Two minutes later: Yippee! Nick just accepted my request.
June 29, 2015
by Nick Routledge
I have just spent a decade housed in tiny structures, in demi-Edenic gardens, the grass and flowers my quotidian carpet, the wide sky my ceiling. All of a sudden, I now live in a large house in a gritty, densely urban neighborhood in a big city. Luckily, I have landed among lovely, gentle folk sincerely given over to living and teaching many of the visionary technes associated with New Intelligence. That said, a relative observation. Where a key attribute of my new-found tribe is that they attend, host and teach a great many workshops devoted to inner and outer transformation, I am keenly aware that the defining pedagogy is largely city-minded: that is to say, it is profoundly divorced from connection with the natural world. Typically, for example, workshops happen within four walls. After endeavoring to ‘go city’ with this form for a little while, I now find my natural inclination, powerfully felt, is to avoid such gatherings.
I sense such reluctance isn’t simply a matter of obdurate prejudice. Rather, that it reflects a sensitivity to a foundational absurdity defining life in the city – to the totalizing, yet extraordinarily insidious form of autism peculiar to post-modern living, to the loss of a present awareness of the living experience of the natural world as integral to the immediate experience of right knowing and being.
Perhaps I come across as something of a neurotic to those I live among in the city – a pedantic eco-freak. Certainly, this epistemological snafu as I endeavor to describe it here is not easy to communicate to those who live, for the most part, unaware of a sum of psychological and material reality inseparable from a moment-to-moment coherence of our senses and thoughts in congruence with the embrace of Nature.

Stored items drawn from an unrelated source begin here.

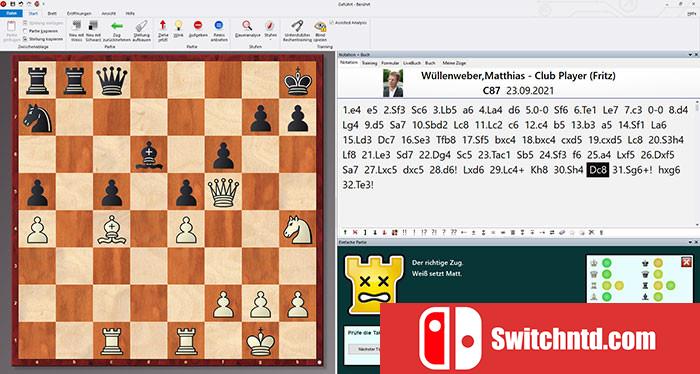Screen dimensions: 700x374
Task: Open Stellung aufbauen position setup
Action: [142, 29]
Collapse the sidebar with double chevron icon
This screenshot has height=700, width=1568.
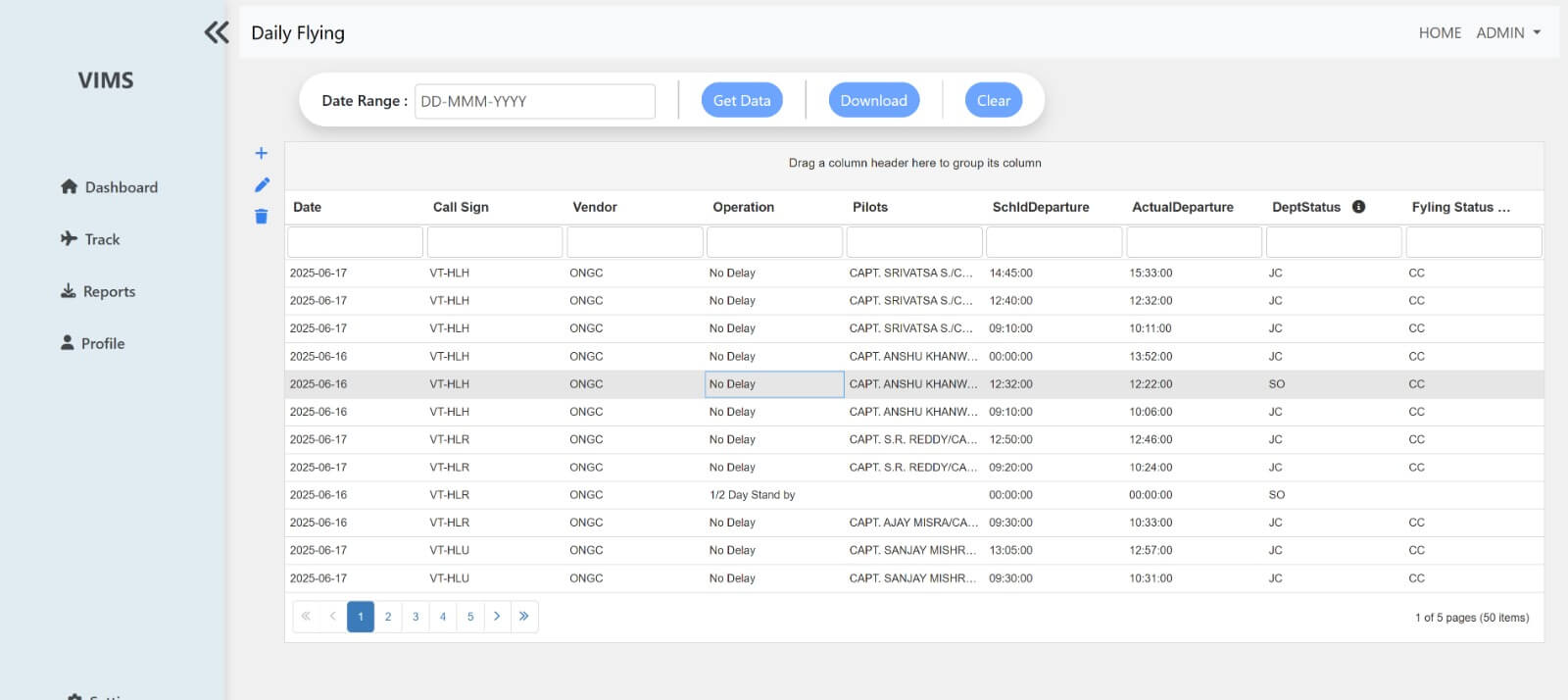pos(217,32)
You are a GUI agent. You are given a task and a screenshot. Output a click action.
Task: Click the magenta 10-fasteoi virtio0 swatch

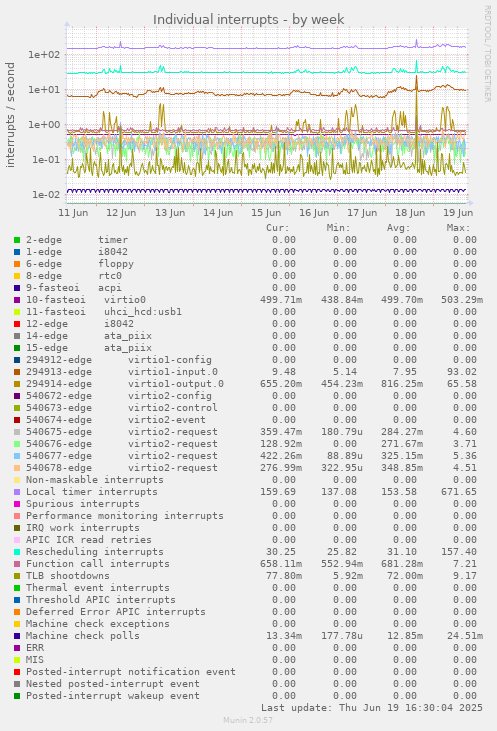(x=17, y=300)

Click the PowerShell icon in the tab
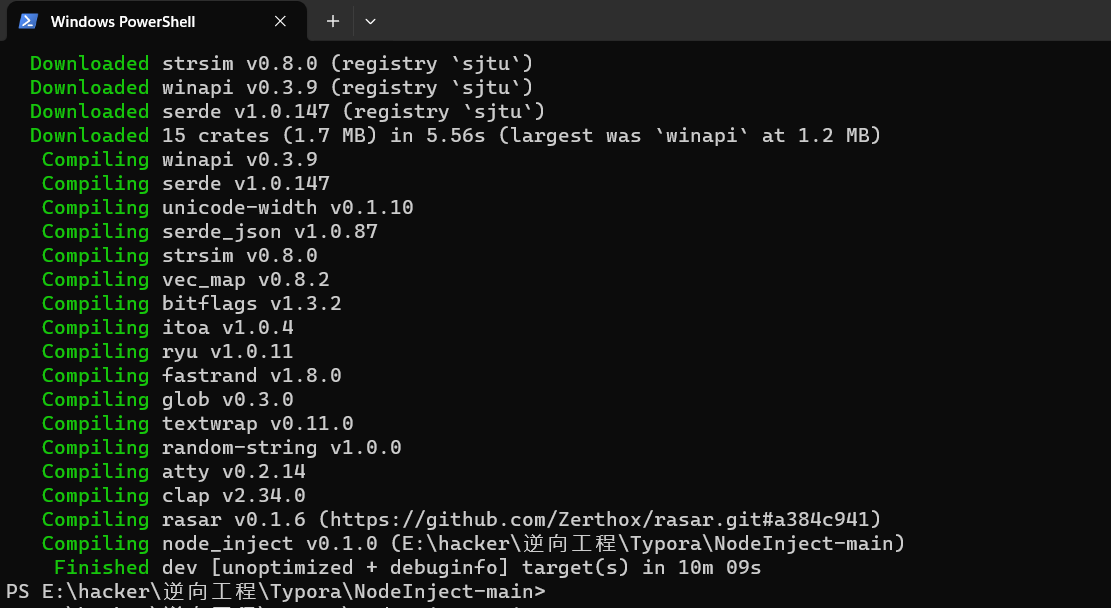coord(29,21)
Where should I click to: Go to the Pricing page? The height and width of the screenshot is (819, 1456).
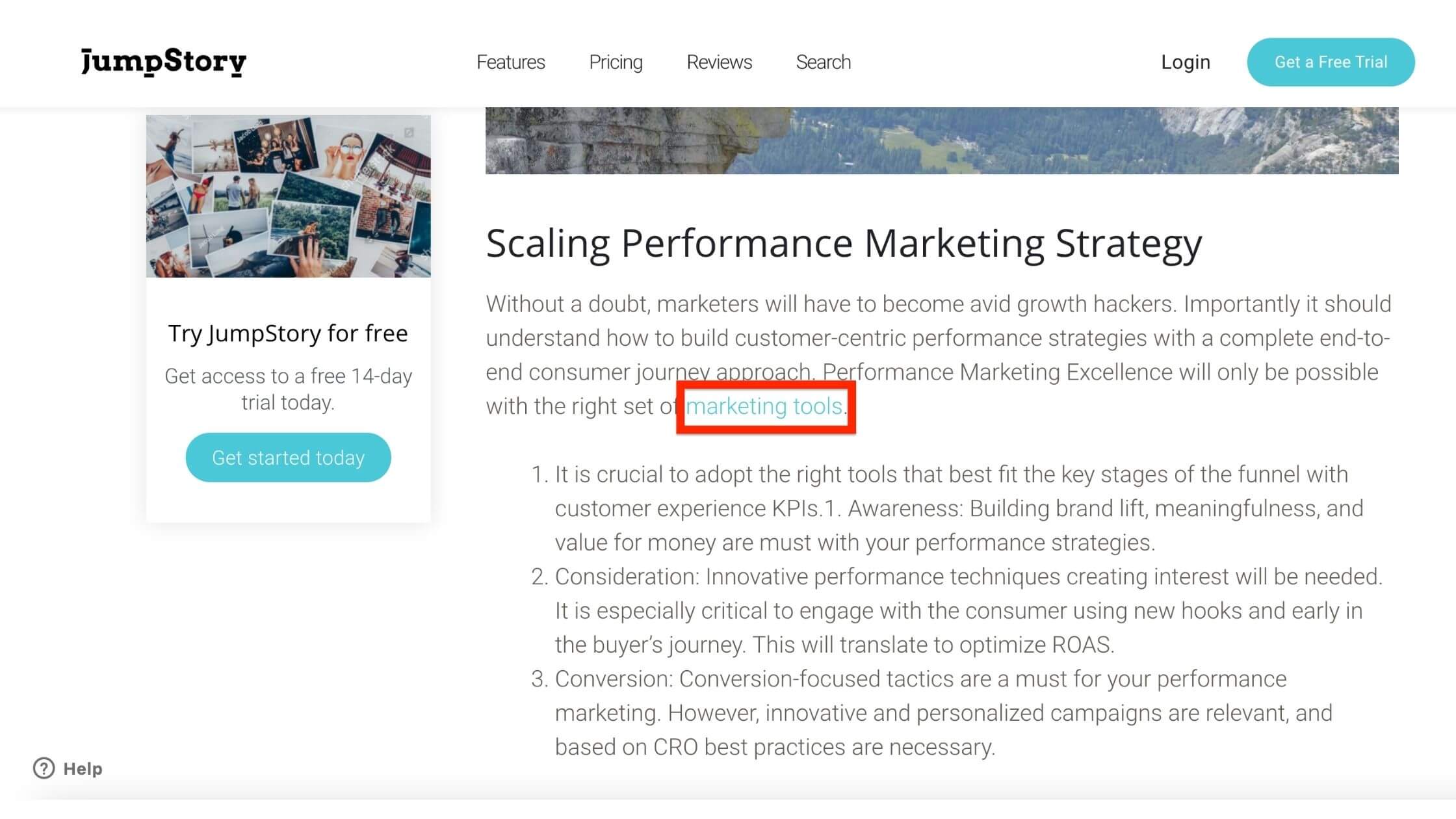tap(616, 62)
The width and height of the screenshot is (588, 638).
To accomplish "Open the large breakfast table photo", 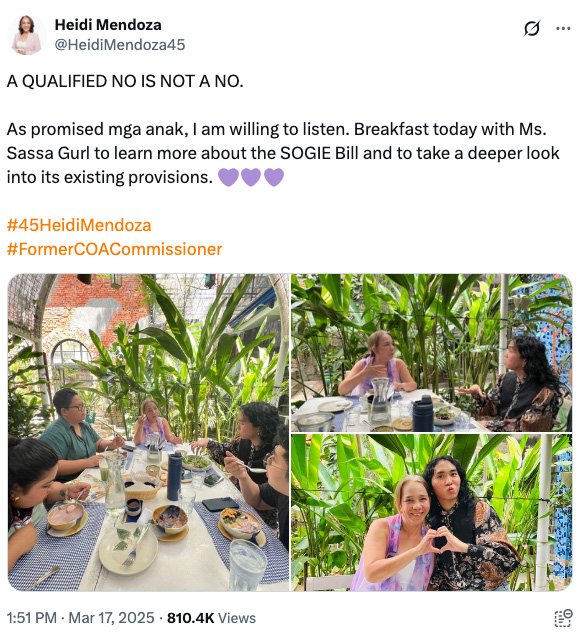I will click(x=149, y=432).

And yet, I don’t think I’m alone. Indeed, when earth-attentive cultures assert that ‘wisdom sits in places’, it seems to me they are not only claiming that root and branch are in dynamic interplay in a single helix of Presence, but that no matter how breathtakingly sophisticated the ontological depth and reach of the most refined iterations of contemporary styles of thought or non-thought (Quantum mechanics in the Arctic Circle…World-Christianity in South-Central…NVC in Nashville…Surrealism in Singapore…Vipassana in Vegas) all these fundamentally portable modes of knowing have, by definition of their very portability, broken with the integral immediacy of Earth-issuing intelligence peculiar to each and every context, ‘the genii loci’.
Is it any wonder therefore, that everything following blindly in the wake of our dominant religious, scientific, political, philosophical and other epistemologies – from our diets to our democratic processes to our religious practices to our sense of personal and collective identity – finds itself now, in essence, ‘unhinged.’
This begs the question, of course: if wisdom indeed sits in places, are ‘wisdom teachings’ estranged from a sense-of-place but half-wise? What is the deep ecology of non-violence? What shape is that personal and collective peace which embraces a co-creative dialog with the ‘genii loci’? Can any authentic covenant between people exist if it does not integrate an active, harmonious partnership with the larger ecology of which we are but a part? Might the shelter of Native Belonging be foundational to the co-creation of a social order in which humankind lives in harmony with one another and all that lives? Which forms of practice support our attunement to the infinitely penetrating and subtle forms of local patterns and archetypal forces? Can these be taught inside a classroom or church, temple or mosque?